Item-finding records
§ §

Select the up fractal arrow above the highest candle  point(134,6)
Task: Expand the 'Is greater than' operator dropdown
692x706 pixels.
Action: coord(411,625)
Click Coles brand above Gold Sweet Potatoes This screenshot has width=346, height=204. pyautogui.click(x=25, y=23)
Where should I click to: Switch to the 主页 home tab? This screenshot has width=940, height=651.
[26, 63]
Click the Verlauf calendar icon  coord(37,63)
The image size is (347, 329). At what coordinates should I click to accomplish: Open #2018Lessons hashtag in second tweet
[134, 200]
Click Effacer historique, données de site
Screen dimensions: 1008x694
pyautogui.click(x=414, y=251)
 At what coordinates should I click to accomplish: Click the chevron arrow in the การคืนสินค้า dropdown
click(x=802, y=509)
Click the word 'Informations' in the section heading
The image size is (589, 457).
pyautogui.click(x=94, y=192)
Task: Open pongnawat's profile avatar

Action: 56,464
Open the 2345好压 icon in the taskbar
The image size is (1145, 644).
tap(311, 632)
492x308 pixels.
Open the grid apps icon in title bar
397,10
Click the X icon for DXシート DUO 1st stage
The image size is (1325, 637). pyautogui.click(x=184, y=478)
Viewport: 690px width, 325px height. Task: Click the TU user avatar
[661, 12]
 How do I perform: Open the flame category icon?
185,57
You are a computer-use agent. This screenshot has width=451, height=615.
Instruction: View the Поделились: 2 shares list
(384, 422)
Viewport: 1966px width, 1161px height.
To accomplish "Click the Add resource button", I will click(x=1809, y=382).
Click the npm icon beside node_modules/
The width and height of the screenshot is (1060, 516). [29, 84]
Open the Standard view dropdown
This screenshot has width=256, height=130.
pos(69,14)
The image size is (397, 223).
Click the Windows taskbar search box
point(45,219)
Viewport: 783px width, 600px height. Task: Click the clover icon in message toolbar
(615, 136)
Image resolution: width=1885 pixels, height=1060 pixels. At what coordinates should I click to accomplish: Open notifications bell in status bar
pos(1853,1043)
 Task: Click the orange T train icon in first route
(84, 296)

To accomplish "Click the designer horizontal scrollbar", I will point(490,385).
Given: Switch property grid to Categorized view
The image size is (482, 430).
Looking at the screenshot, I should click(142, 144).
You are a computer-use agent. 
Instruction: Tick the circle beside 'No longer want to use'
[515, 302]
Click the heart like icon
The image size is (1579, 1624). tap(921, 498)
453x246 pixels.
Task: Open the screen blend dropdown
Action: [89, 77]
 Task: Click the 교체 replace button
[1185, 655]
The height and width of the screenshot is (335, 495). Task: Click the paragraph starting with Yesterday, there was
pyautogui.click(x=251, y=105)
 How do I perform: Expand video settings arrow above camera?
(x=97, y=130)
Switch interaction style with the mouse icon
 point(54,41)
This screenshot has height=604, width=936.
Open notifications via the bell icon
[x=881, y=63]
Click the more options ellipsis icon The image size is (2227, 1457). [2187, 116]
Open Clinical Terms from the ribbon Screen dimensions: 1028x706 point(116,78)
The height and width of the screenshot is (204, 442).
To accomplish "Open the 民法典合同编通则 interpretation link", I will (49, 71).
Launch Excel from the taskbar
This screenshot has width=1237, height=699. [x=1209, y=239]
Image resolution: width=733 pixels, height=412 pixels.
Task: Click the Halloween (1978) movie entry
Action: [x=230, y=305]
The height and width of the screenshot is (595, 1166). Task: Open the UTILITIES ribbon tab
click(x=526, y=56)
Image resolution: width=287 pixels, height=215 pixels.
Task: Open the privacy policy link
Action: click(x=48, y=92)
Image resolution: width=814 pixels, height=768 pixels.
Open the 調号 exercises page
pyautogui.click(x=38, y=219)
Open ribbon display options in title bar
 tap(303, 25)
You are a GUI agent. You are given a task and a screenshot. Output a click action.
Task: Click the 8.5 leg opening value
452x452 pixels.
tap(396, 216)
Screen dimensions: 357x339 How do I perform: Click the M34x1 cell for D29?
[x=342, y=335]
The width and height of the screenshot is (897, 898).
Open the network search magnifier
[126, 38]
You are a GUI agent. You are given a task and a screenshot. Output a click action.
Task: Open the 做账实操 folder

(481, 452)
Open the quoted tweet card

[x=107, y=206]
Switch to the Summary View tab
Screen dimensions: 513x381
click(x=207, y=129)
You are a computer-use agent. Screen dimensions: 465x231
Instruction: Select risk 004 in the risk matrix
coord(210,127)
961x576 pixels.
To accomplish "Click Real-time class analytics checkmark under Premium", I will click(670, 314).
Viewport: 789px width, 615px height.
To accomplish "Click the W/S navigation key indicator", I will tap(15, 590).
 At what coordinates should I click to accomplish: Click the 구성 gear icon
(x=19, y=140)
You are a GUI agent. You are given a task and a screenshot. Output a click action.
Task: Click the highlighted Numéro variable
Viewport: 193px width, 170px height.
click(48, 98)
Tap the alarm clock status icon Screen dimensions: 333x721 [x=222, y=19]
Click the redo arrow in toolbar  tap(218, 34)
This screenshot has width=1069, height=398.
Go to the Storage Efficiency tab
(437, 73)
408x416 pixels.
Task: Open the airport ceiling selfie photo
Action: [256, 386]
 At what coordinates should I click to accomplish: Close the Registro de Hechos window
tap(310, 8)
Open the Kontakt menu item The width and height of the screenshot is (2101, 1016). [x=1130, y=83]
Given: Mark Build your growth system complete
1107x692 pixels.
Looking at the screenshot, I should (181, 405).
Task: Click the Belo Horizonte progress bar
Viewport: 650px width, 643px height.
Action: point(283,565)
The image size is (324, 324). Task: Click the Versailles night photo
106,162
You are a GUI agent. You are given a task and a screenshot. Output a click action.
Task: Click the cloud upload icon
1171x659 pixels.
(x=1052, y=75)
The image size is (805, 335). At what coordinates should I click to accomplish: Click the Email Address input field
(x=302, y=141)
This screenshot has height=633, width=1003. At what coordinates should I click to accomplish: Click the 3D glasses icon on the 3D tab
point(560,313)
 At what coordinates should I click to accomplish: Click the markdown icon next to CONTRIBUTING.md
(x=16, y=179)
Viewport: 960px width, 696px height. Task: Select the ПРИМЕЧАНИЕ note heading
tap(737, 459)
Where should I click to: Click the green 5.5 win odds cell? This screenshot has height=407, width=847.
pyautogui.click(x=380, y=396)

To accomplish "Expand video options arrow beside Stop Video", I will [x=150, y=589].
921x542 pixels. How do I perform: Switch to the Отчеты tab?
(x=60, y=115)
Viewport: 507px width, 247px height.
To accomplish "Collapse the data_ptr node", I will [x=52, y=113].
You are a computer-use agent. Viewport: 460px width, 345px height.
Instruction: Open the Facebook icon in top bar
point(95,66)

§ §

* What is required:
Edit the rows above so that every "At what coordinates should I click to accomplish" becomes "Which point should I click to carry out", keeping all other text the same.

* Response:
Select the up fractal arrow above the highest candle  point(134,6)
Task: Expand the 'Is greater than' operator dropdown
692x706 pixels.
Action: coord(411,625)
Click Coles brand above Gold Sweet Potatoes This screenshot has width=346, height=204. pyautogui.click(x=25, y=23)
Where should I click to: Switch to the 主页 home tab? This screenshot has width=940, height=651.
[26, 63]
Click the Verlauf calendar icon  coord(37,63)
The image size is (347, 329). Which point should I click to carry out: Open #2018Lessons hashtag in second tweet
[134, 200]
Click Effacer historique, données de site
Screen dimensions: 1008x694
pyautogui.click(x=414, y=251)
 Which point should I click to carry out: Click the chevron arrow in the การคืนสินค้า dropdown
click(x=802, y=509)
Click the word 'Informations' in the section heading
The image size is (589, 457).
pyautogui.click(x=94, y=192)
Task: Open pongnawat's profile avatar

Action: 56,464
Open the 2345好压 icon in the taskbar
The image size is (1145, 644).
tap(311, 632)
492x308 pixels.
Open the grid apps icon in title bar
397,10
Click the X icon for DXシート DUO 1st stage
The image size is (1325, 637). pyautogui.click(x=184, y=478)
Viewport: 690px width, 325px height. Task: Click the TU user avatar
[661, 12]
 How do I perform: Open the flame category icon?
185,57
You are a computer-use agent. This screenshot has width=451, height=615.
Instruction: View the Поделились: 2 shares list
(384, 422)
Viewport: 1966px width, 1161px height.
To accomplish "Click the Add resource button", I will click(x=1809, y=382).
Click the npm icon beside node_modules/
The width and height of the screenshot is (1060, 516). [29, 84]
Open the Standard view dropdown
This screenshot has width=256, height=130.
pos(69,14)
The image size is (397, 223).
Click the Windows taskbar search box
point(45,219)
Viewport: 783px width, 600px height. Task: Click the clover icon in message toolbar
(615, 136)
Image resolution: width=1885 pixels, height=1060 pixels. Which point should I click to carry out: Open notifications bell in status bar
pos(1853,1043)
 Task: Click the orange T train icon in first route
(84, 296)

To accomplish "Click the designer horizontal scrollbar", I will point(490,385).
Given: Switch property grid to Categorized view
The image size is (482, 430).
Looking at the screenshot, I should click(142, 144).
You are a computer-use agent. 
Instruction: Tick the circle beside 'No longer want to use'
[515, 302]
Click the heart like icon
The image size is (1579, 1624). tap(921, 498)
453x246 pixels.
Task: Open the screen blend dropdown
Action: [89, 77]
 Task: Click the 교체 replace button
[1185, 655]
The height and width of the screenshot is (335, 495). Task: Click the paragraph starting with Yesterday, there was
pyautogui.click(x=251, y=105)
 How do I perform: Expand video settings arrow above camera?
(x=97, y=130)
Switch interaction style with the mouse icon
 point(54,41)
This screenshot has height=604, width=936.
Open notifications via the bell icon
[x=881, y=63]
Click the more options ellipsis icon The image size is (2227, 1457). [2187, 116]
Open Clinical Terms from the ribbon Screen dimensions: 1028x706 point(116,78)
The height and width of the screenshot is (204, 442).
To accomplish "Open the 民法典合同编通则 interpretation link", I will (49, 71).
Launch Excel from the taskbar
This screenshot has width=1237, height=699. [x=1209, y=239]
Image resolution: width=733 pixels, height=412 pixels.
Task: Click the Halloween (1978) movie entry
Action: [x=230, y=305]
The height and width of the screenshot is (595, 1166). Task: Open the UTILITIES ribbon tab
click(x=526, y=56)
Image resolution: width=287 pixels, height=215 pixels.
Task: Open the privacy policy link
Action: click(x=48, y=92)
Image resolution: width=814 pixels, height=768 pixels.
Open the 調号 exercises page
pyautogui.click(x=38, y=219)
Open ribbon display options in title bar
 tap(303, 25)
You are a GUI agent. You are given a task and a screenshot. Output a click action.
Task: Click the 8.5 leg opening value
452x452 pixels.
tap(396, 216)
Screen dimensions: 357x339 How do I perform: Click the M34x1 cell for D29?
[x=342, y=335]
The width and height of the screenshot is (897, 898).
Open the network search magnifier
[126, 38]
You are a GUI agent. You are given a task and a screenshot. Output a click action.
Task: Open the 做账实操 folder

(481, 452)
Open the quoted tweet card

[x=107, y=206]
Switch to the Summary View tab
Screen dimensions: 513x381
click(x=207, y=129)
You are a computer-use agent. Screen dimensions: 465x231
Instruction: Select risk 004 in the risk matrix
coord(210,127)
961x576 pixels.
To accomplish "Click Real-time class analytics checkmark under Premium", I will click(670, 314).
Viewport: 789px width, 615px height.
To accomplish "Click the W/S navigation key indicator", I will tap(15, 590).
 Which point should I click to carry out: Click the 구성 gear icon
(x=19, y=140)
You are a GUI agent. You are given a task and a screenshot. Output a click action.
Task: Click the highlighted Numéro variable
Viewport: 193px width, 170px height.
click(48, 98)
Tap the alarm clock status icon Screen dimensions: 333x721 [x=222, y=19]
Click the redo arrow in toolbar  tap(218, 34)
This screenshot has width=1069, height=398.
Go to the Storage Efficiency tab
(437, 73)
408x416 pixels.
Task: Open the airport ceiling selfie photo
Action: [256, 386]
 Which point should I click to carry out: Close the Registro de Hechos window
tap(310, 8)
Open the Kontakt menu item The width and height of the screenshot is (2101, 1016). [x=1130, y=83]
Given: Mark Build your growth system complete
1107x692 pixels.
Looking at the screenshot, I should (181, 405).
Task: Click the Belo Horizonte progress bar
Viewport: 650px width, 643px height.
Action: point(283,565)
The image size is (324, 324). Task: Click the Versailles night photo
106,162
You are a GUI agent. You are given a task and a screenshot. Output a click action.
Task: Click the cloud upload icon
1171x659 pixels.
(x=1052, y=75)
The image size is (805, 335). Which point should I click to carry out: Click the Email Address input field
(x=302, y=141)
This screenshot has height=633, width=1003. Which point should I click to carry out: Click the 3D glasses icon on the 3D tab
point(560,313)
 Which point should I click to carry out: Click the markdown icon next to CONTRIBUTING.md
(x=16, y=179)
Viewport: 960px width, 696px height. Task: Select the ПРИМЕЧАНИЕ note heading
tap(737, 459)
Where should I click to: Click the green 5.5 win odds cell? This screenshot has height=407, width=847.
pyautogui.click(x=380, y=396)

To accomplish "Expand video options arrow beside Stop Video", I will [x=150, y=589].
921x542 pixels. How do I perform: Switch to the Отчеты tab?
(x=60, y=115)
Viewport: 507px width, 247px height.
To accomplish "Collapse the data_ptr node", I will [x=52, y=113].
You are a computer-use agent. Viewport: 460px width, 345px height.
Instruction: Open the Facebook icon in top bar
point(95,66)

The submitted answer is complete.